Impossible, he promises, doubling down on his caretaking, a painful prospect
for a man who is himself suffering from the weaknesses and easily exhausted
stamina of advanced age.
The film is claustrophobic and the plot’s outcome
excruciatingly obvious, never in doubt, the first scene a silent look into the
near future as an emergency crew enters the apartment. But Haneke doesn’t let
the film lose sight of the couple’s life. Paging through a photo album to
reflect on younger, happier times may seem cliché, but so it is. Here, it takes
on a clear-eyed, truthful power. It doesn’t become a rosy look back to
flashbacks or revelations of final lessons or wisdoms. We remain locked into
the inevitable forward march of time. The two of them are retired music
teachers. Classical music drifts through the film as a gentle reminder of time
gone by, of passions once pursued to great satisfaction. The grand piano sits
unused, dominating a corner of one room, the man sitting next to the stereo
staring as he listens to a CD while his wife sits immobile on the other side of
the wall. Visitors, a daughter (Isabelle Hupert), an old pupil (Alexandre
Tharaud), stop by, concerned but busy. The elderly couple’s teachings, their
parenting, is already making an impact in the world, ready to move on as they
sit cooped up, readying for the end. Dying is mostly a private business, and a
final act of love between this devoted couple.
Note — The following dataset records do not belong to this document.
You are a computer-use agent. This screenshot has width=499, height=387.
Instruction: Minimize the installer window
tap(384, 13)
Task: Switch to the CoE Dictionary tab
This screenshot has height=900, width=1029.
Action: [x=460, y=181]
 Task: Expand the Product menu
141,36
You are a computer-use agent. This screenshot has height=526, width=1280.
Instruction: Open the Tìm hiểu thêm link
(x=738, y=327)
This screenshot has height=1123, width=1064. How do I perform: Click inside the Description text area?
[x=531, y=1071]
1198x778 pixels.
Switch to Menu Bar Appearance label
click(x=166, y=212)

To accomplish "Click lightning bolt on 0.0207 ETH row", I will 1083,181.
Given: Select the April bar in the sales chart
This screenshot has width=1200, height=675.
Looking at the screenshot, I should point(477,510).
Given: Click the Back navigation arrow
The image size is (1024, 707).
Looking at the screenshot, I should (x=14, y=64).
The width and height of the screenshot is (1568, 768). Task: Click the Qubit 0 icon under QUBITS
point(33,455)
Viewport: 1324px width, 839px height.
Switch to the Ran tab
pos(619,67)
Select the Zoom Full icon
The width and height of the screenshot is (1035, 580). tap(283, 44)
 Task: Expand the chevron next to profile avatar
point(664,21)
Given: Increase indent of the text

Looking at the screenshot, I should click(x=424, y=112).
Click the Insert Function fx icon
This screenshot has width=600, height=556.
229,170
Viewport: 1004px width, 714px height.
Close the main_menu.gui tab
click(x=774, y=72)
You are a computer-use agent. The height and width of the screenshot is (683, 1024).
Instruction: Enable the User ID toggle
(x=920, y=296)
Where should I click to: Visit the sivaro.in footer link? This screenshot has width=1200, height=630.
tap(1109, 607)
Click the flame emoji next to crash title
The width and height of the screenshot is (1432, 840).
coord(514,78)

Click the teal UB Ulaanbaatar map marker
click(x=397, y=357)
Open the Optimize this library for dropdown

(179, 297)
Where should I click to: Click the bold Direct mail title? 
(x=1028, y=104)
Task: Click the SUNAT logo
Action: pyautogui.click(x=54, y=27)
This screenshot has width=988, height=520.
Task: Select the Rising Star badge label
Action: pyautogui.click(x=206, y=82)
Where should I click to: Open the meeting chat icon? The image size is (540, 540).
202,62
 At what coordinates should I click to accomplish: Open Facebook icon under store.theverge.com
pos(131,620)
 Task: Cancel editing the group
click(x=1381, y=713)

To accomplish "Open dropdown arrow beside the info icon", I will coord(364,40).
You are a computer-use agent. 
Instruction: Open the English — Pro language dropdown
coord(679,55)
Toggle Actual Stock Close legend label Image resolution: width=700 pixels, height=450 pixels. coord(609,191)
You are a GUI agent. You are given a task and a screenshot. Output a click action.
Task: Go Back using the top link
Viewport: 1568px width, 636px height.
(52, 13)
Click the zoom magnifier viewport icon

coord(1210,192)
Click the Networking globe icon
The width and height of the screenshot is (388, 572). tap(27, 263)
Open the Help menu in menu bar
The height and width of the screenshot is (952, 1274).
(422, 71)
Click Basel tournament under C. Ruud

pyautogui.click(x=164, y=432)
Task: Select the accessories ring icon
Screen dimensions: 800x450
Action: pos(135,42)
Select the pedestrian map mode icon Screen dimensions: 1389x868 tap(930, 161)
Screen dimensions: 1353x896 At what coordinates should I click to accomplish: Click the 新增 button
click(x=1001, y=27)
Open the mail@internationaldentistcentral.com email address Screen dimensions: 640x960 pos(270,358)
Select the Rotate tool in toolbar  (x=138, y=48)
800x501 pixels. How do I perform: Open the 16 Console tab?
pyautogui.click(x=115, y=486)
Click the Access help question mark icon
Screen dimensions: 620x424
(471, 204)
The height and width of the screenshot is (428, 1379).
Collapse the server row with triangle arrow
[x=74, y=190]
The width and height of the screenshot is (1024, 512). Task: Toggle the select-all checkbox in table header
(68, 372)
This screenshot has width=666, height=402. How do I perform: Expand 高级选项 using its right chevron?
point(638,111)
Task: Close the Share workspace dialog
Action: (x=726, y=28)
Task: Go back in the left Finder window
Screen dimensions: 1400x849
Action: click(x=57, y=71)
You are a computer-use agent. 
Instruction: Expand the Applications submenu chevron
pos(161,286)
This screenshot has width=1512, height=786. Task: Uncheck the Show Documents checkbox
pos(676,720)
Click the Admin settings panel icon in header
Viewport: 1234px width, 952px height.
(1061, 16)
In the center of this film of exacting precision, long shots
and steady edits in a confined space, with silence punctuated by unbearable
howls of pain and strained grunts as speech is taken from them, is a pair of
performances so perfectly calibrated and in such perfect synchronization that to
call them extraordinary doesn’t satisfy. Riva and Trintignant, both in their
80s, have each been acting in the movies since their youths. They bring an
irrepressible intelligence and forceful sense of history to their roles. (Those
faces in the photo album? Young Riva and Trintignant, themselves.) The film may
be small, quiet, and spare, but the frightening weight of the picture sits
solely in their silence and methodical actions, in their fragile, mournful
faces. Haneke captures them with an exacting precision. How often does a film treat
death this seriously? Here we seem to
be watching death itself, painfully, unflinchingly, slowly, inevitably. So
convincing are the performances that, though I was aware of the artifice on
some level, when Riva turned up at the Academy Awards this past February, I
still felt some small amount of relief.
Haneke’s cruelty here extends only to the painful honesty of
the film’s artifice. It speaks uncomfortable and deeply affecting truths. We
want our elders to stay because we love them, when true love might really mean
letting them go. Amour is about how difficult
it is to tell when a loved one has crossed that line, when asking them to stay
becomes selfish, when showing love to them means letting them slip away from
suffering, and from us. Amour, cold
and painful, is full of deep truth. It’s a film of discomfort, of a tough chill
that settles in the pit of the stomach and lingers. This is no mere end-of-life
three-hankie weeper. Only some overt symbolism and one calculating dream
sequence threaten to take the film in that direction. No, this is largely true
pain and true love, simple, powerful, austere.